A new mother arrived in my neighborhood recently, creating a buzz.
Millipede and her 3-month-old baby right whale swam into Cape Cod Bay earlier this month. Her calf was born off the coast of Florida in December, and when spotted off Massachusetts her offspring “appeared to be quite healthy and independent,” said Center for Coastal Studies (CCS) researcher Brigid McKenna.
The mom and calf are part of a baby boom. The endangered North Atlantic right whale population is having its best calving season since 2012. So far, 18 newborn whales have been spotted. Only a total of 22 were born over the previous four years.
That’s significant because there are about 356 North Atlantic right whales left on this planet, and perhaps 100 are females.

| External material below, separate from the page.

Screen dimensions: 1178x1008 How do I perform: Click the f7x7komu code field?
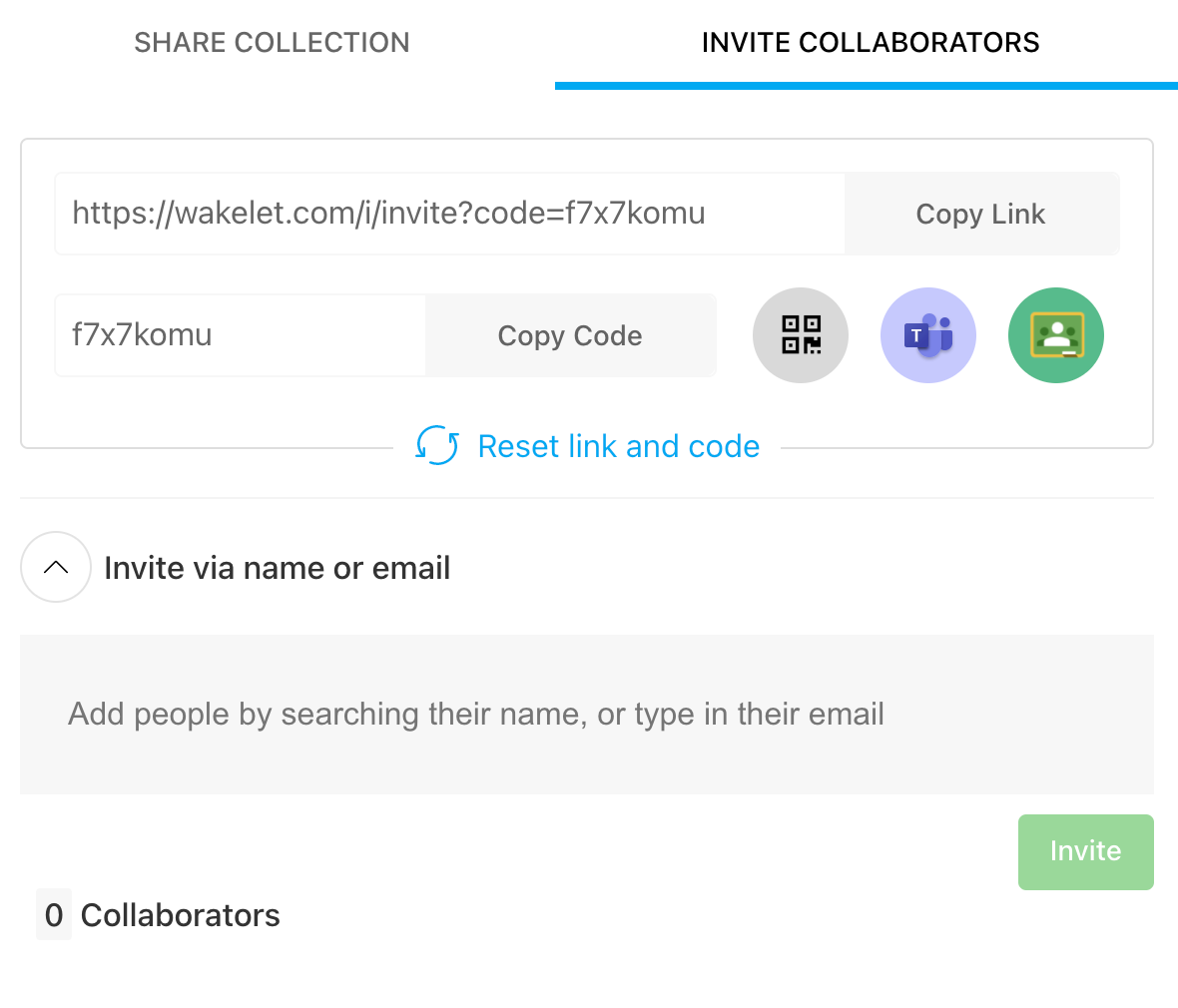tap(241, 335)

In the last century, the species was nearly hunted to extinction. Today, the most frequent cause of death is collisions with ships or getting tangled in fishing nets. Already, one of the 18 newborns has died after being struck by a sport fishing boat off Florida. Last week, a CCS Provincetown team managed to remove 300 feet of rope from a 16-year-old female in Cape Cod Bay.
Millipede (named for the pattern of scars left on her flank by a propeller) and her calf are “the hope for the future” of this species, said Dr. Charles Mayo of CCS. And by making the 1,200-mile journey from Florida, dodging ships and fishing nets, the pair have already shown a promising instinct for survival and resilience.